:: Task goal ::
This exercise calls for an exact transcription. Set down every record below.

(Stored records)
⟨
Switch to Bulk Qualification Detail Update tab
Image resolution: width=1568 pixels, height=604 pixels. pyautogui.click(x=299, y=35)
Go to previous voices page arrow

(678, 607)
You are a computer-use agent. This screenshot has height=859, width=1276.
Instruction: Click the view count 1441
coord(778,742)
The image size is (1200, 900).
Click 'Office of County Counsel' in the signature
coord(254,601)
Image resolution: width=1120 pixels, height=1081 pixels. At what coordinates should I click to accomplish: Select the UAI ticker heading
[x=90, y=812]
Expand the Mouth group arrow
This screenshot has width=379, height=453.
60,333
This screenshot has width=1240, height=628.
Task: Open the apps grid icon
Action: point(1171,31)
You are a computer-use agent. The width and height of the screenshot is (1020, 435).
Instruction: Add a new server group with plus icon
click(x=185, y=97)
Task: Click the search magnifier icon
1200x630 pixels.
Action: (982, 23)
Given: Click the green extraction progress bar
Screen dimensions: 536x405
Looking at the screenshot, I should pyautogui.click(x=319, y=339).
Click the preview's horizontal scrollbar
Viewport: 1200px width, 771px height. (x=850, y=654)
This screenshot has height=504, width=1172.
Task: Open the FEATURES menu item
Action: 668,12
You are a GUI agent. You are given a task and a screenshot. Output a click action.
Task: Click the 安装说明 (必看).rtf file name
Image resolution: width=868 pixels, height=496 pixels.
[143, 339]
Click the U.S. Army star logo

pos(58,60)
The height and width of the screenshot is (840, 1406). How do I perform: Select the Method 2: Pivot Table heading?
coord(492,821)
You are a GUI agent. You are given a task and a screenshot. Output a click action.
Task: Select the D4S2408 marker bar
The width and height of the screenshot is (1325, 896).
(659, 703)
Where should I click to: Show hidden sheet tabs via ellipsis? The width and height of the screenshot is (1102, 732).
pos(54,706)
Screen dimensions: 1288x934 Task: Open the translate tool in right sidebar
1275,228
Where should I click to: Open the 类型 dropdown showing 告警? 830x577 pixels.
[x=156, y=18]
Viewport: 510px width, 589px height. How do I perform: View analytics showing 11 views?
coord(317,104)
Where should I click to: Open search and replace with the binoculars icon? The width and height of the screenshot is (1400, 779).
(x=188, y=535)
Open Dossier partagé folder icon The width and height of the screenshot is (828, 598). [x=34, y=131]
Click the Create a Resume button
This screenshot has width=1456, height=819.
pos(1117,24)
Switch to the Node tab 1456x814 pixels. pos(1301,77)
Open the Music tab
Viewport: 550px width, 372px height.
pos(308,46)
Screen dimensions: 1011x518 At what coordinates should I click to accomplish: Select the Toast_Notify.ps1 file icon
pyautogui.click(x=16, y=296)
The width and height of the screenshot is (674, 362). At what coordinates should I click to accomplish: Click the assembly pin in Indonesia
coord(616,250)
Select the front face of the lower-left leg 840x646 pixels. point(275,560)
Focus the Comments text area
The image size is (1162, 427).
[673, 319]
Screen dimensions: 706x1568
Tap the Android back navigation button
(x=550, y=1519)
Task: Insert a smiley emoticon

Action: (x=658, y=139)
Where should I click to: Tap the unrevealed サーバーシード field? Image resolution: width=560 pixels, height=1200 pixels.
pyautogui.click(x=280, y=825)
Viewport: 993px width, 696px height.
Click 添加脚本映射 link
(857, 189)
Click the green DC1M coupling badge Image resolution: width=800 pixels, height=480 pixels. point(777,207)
⟩
:: Output for this exercise ::
Switch to Bulk Qualification Detail Update tab
Image resolution: width=1568 pixels, height=604 pixels. pyautogui.click(x=299, y=35)
Go to previous voices page arrow

(678, 607)
You are a computer-use agent. This screenshot has height=859, width=1276.
Instruction: Click the view count 1441
coord(778,742)
The image size is (1200, 900).
Click 'Office of County Counsel' in the signature
coord(254,601)
Image resolution: width=1120 pixels, height=1081 pixels. At what coordinates should I click to accomplish: Select the UAI ticker heading
[x=90, y=812]
Expand the Mouth group arrow
This screenshot has width=379, height=453.
60,333
This screenshot has width=1240, height=628.
Task: Open the apps grid icon
Action: point(1171,31)
You are a computer-use agent. The width and height of the screenshot is (1020, 435).
Instruction: Add a new server group with plus icon
click(x=185, y=97)
Task: Click the search magnifier icon
1200x630 pixels.
Action: (982, 23)
Given: Click the green extraction progress bar
Screen dimensions: 536x405
Looking at the screenshot, I should pyautogui.click(x=319, y=339).
Click the preview's horizontal scrollbar
Viewport: 1200px width, 771px height. (x=850, y=654)
This screenshot has height=504, width=1172.
Task: Open the FEATURES menu item
Action: 668,12
You are a GUI agent. You are given a task and a screenshot. Output a click action.
Task: Click the 安装说明 (必看).rtf file name
Image resolution: width=868 pixels, height=496 pixels.
[143, 339]
Click the U.S. Army star logo

pos(58,60)
The height and width of the screenshot is (840, 1406). How do I perform: Select the Method 2: Pivot Table heading?
coord(492,821)
You are a GUI agent. You are given a task and a screenshot. Output a click action.
Task: Select the D4S2408 marker bar
The width and height of the screenshot is (1325, 896).
(659, 703)
Where should I click to: Show hidden sheet tabs via ellipsis? The width and height of the screenshot is (1102, 732).
pos(54,706)
Screen dimensions: 1288x934 Task: Open the translate tool in right sidebar
1275,228
Where should I click to: Open the 类型 dropdown showing 告警? 830x577 pixels.
[x=156, y=18]
Viewport: 510px width, 589px height. How do I perform: View analytics showing 11 views?
coord(317,104)
Where should I click to: Open search and replace with the binoculars icon? The width and height of the screenshot is (1400, 779).
(x=188, y=535)
Open Dossier partagé folder icon The width and height of the screenshot is (828, 598). [x=34, y=131]
Click the Create a Resume button
This screenshot has width=1456, height=819.
pos(1117,24)
Switch to the Node tab 1456x814 pixels. pos(1301,77)
Open the Music tab
Viewport: 550px width, 372px height.
pos(308,46)
Screen dimensions: 1011x518 At what coordinates should I click to accomplish: Select the Toast_Notify.ps1 file icon
pyautogui.click(x=16, y=296)
The width and height of the screenshot is (674, 362). At what coordinates should I click to accomplish: Click the assembly pin in Indonesia
coord(616,250)
Select the front face of the lower-left leg 840x646 pixels. point(275,560)
Focus the Comments text area
The image size is (1162, 427).
[673, 319]
Screen dimensions: 706x1568
Tap the Android back navigation button
(x=550, y=1519)
Task: Insert a smiley emoticon

Action: (x=658, y=139)
Where should I click to: Tap the unrevealed サーバーシード field? Image resolution: width=560 pixels, height=1200 pixels.
pyautogui.click(x=280, y=825)
Viewport: 993px width, 696px height.
Click 添加脚本映射 link
(857, 189)
Click the green DC1M coupling badge Image resolution: width=800 pixels, height=480 pixels. point(777,207)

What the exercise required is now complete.